The invitation from Slow Food Sydney intrigued. ‘Jesse [Gurugirr] is a First Nations Guringai man who will help unlock the health secrets of our traditional ancestors passed down over thousands of generations, and guide us through the tradition of a Gur?dji tea ceremony’. I hadn’t heard of any Indigenous tea ceremony nor any food preparation method that sounded like making tea. A check in with Bruce Pascoe’s Black Emu, John Newton’s The Oldest Foods on Earth, and an email chat with colonial food historian Jacqui Newling confirmed this. There are written descriptions of Indigenous groups using hot stones to heat water, but no descriptions of brewing dried leaves in hot water and drinking the result as refreshment.
We gathered in the tiny sitting area of the narrow terrace that houses Zensation Tea House in Sydney’s Surry Hills, some sitting on the floor in the centre of which on a mat was a sheet of paperbark with dried green cut leaves on it and a large charcoal ceramic bowl. What followed was not a tea ceremony but an excellent talk from Jesse about the place of native plants in the health and ceremonial practices of the Guringai and a sampling of the guradji (he didn’t know the botanical name and my searches have turned nothing up) made by his company Lore Australia.
Some sites I’ve visited as background for this article promote guradji as ‘one of Australia’s most powerful superfoods’. Happily Jessie made no such claim. What he did say is that the Guringai use guradji as a mild analgesic for tooth pain when ground with lime, and for cramps, including menstrual cramps. He has had material bioanalysed at Southern Cross University and there are interesting compounds including ones with strong anti-inflammatory action, and it is also high in antioxidants.

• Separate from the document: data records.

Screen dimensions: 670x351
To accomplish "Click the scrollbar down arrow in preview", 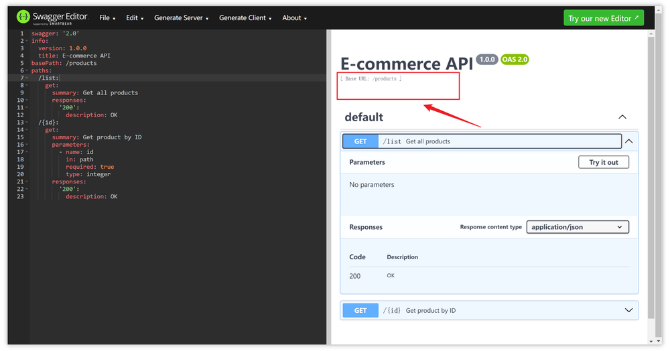I will (x=651, y=341).
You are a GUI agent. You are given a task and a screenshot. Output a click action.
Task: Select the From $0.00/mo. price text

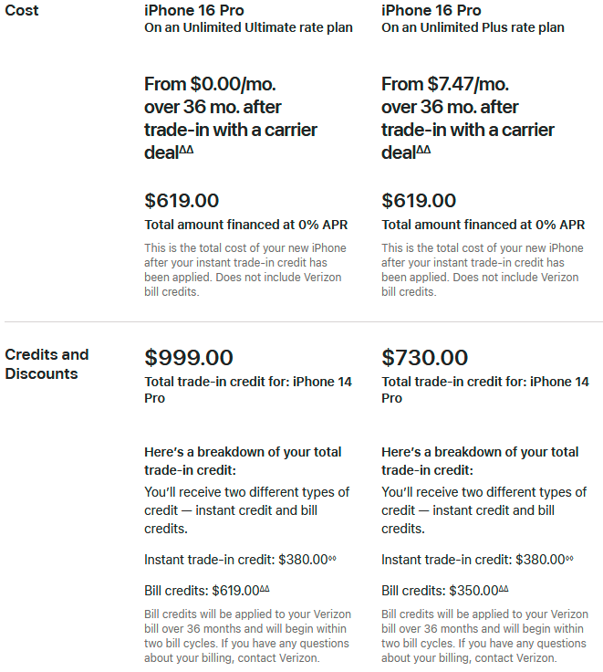point(210,84)

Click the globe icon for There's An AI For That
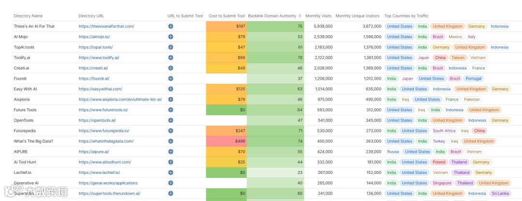(x=171, y=27)
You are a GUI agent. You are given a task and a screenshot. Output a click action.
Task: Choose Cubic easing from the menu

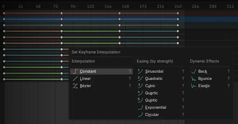coord(150,86)
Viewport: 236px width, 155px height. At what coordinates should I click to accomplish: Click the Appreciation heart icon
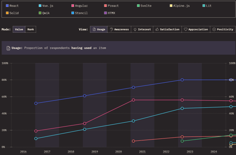(x=186, y=30)
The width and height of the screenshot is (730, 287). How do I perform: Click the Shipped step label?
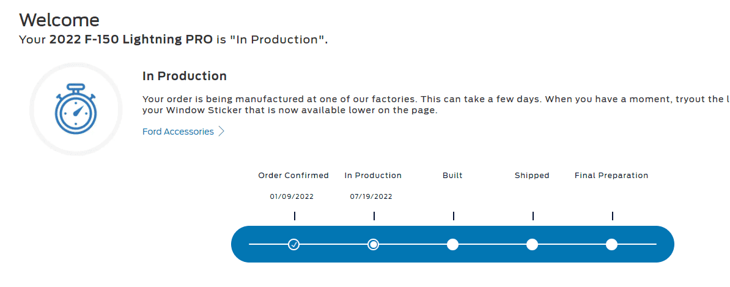pyautogui.click(x=532, y=176)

Lore’s guradji is sustainably hand harvested from wild groves that have been managed by the Guringai for millenia. It’s then either just sun-dried, or harvested and steamed to stop oxidisation, then hand rolled and again dried. The Guringai also offer a smoke of guradji to welcome strangers to country, reportedly giving a mild buzz, which pleased one of the attendees who I expect bought some for later experimenting.
So where does the tea ceremony come in. Jessie was understandably unable to say much about what is women’s business, but there is a Guringai ceremonial practice of steeping dried leaves in cold water in a bark container for several hours, the women continually stirring the mix while singing. Again, Jessie didn’t know what the song was about but thinks it probably describes the care, use and preparation of the plant, a sung passing on of knowledge. In one of those excruciating moments one of the attendees asked Jessie where the song came from. Jessie replied that he imagined it had developed over thousands of years. The attendee then asked ‘Did the plant give the song to the women?’ Jessie’s response was diplomatic.

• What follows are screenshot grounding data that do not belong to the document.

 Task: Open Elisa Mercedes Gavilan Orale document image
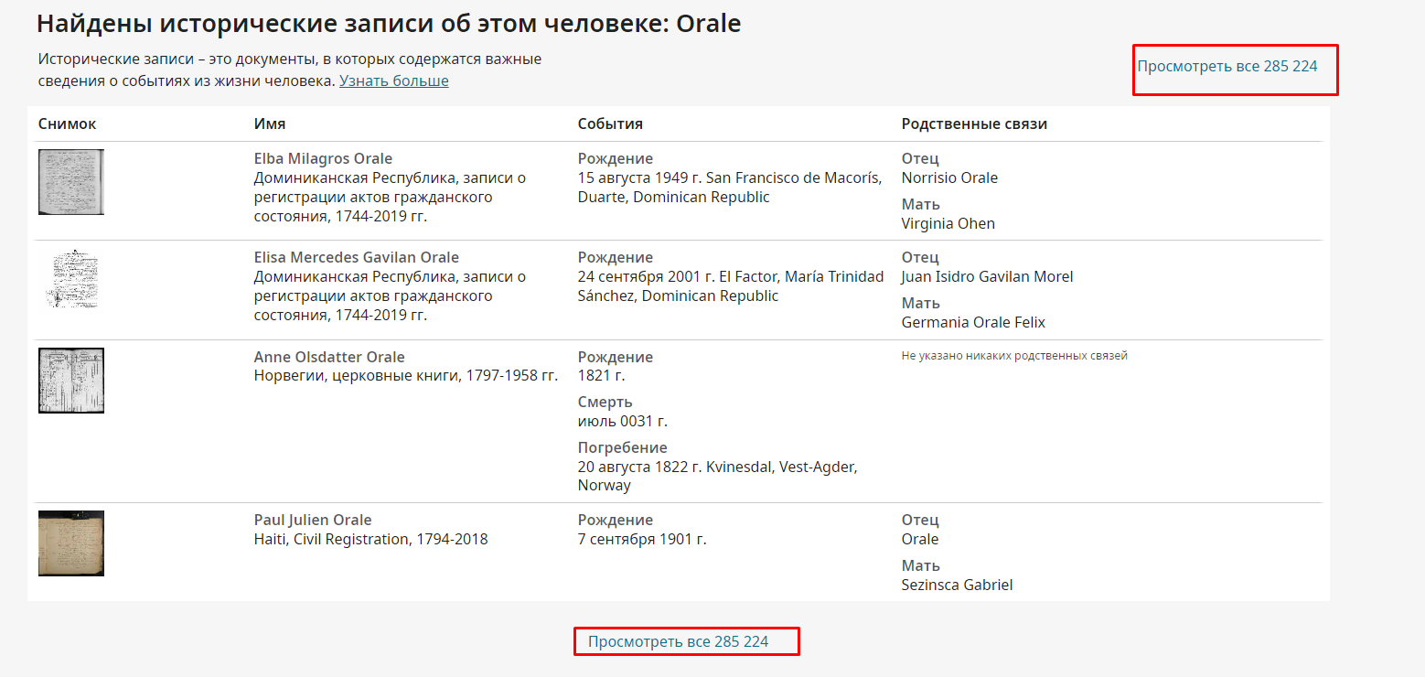71,279
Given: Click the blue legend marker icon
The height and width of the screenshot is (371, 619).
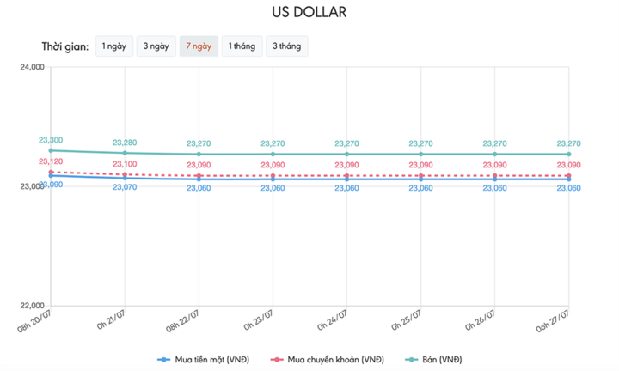Looking at the screenshot, I should tap(163, 358).
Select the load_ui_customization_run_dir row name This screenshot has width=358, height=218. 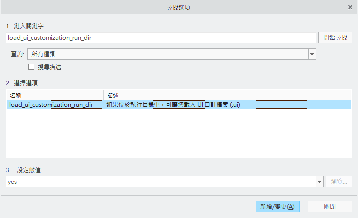coord(51,105)
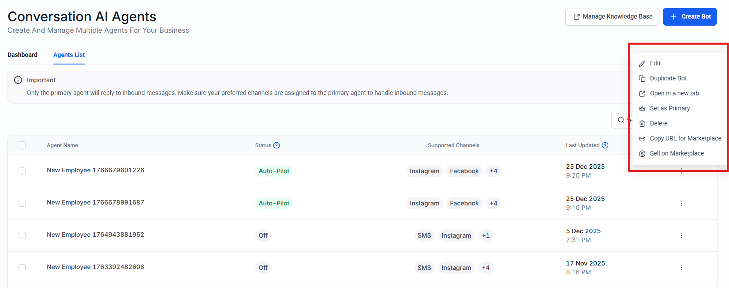Expand +4 channels for New Employee 1763392482608

tap(486, 268)
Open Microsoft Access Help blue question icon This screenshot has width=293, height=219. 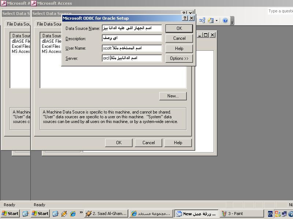click(x=225, y=20)
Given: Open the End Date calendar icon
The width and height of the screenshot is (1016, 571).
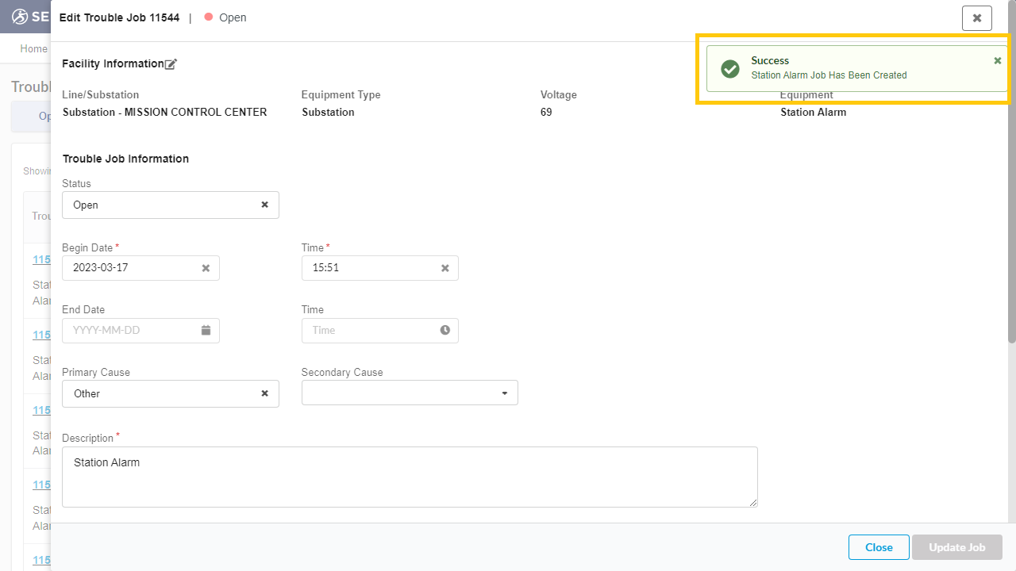Looking at the screenshot, I should click(x=206, y=330).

Another attendee suggested the process was similar to that of making ‘sun teas’, steeping leaves in water and exposing the mix to the direct rays of the sun. I misheard it as ‘sung teas’ which given Jessie’s description of the process I think is a more accurate and poetic term.
Disappointingly, I had looked longingly at the leaves on the paperbark and the empty bowl for nought. We sampled the two products as tisanes, which Lore sells them as, a more accurate culinary term for a health drink of leaves steeped in hot water than ‘tea’. Both were much like familiar leaf based tisanes: pale gold in colour (which darkens with longer steeping), lightly lemongrass perfumed, and tasting somewhere between jasmine and lemongrass. As with both of those, the longer the guradji is steeped the more the bitter flavonoids emerge. Not really, it must be said, my preferred cup of tea.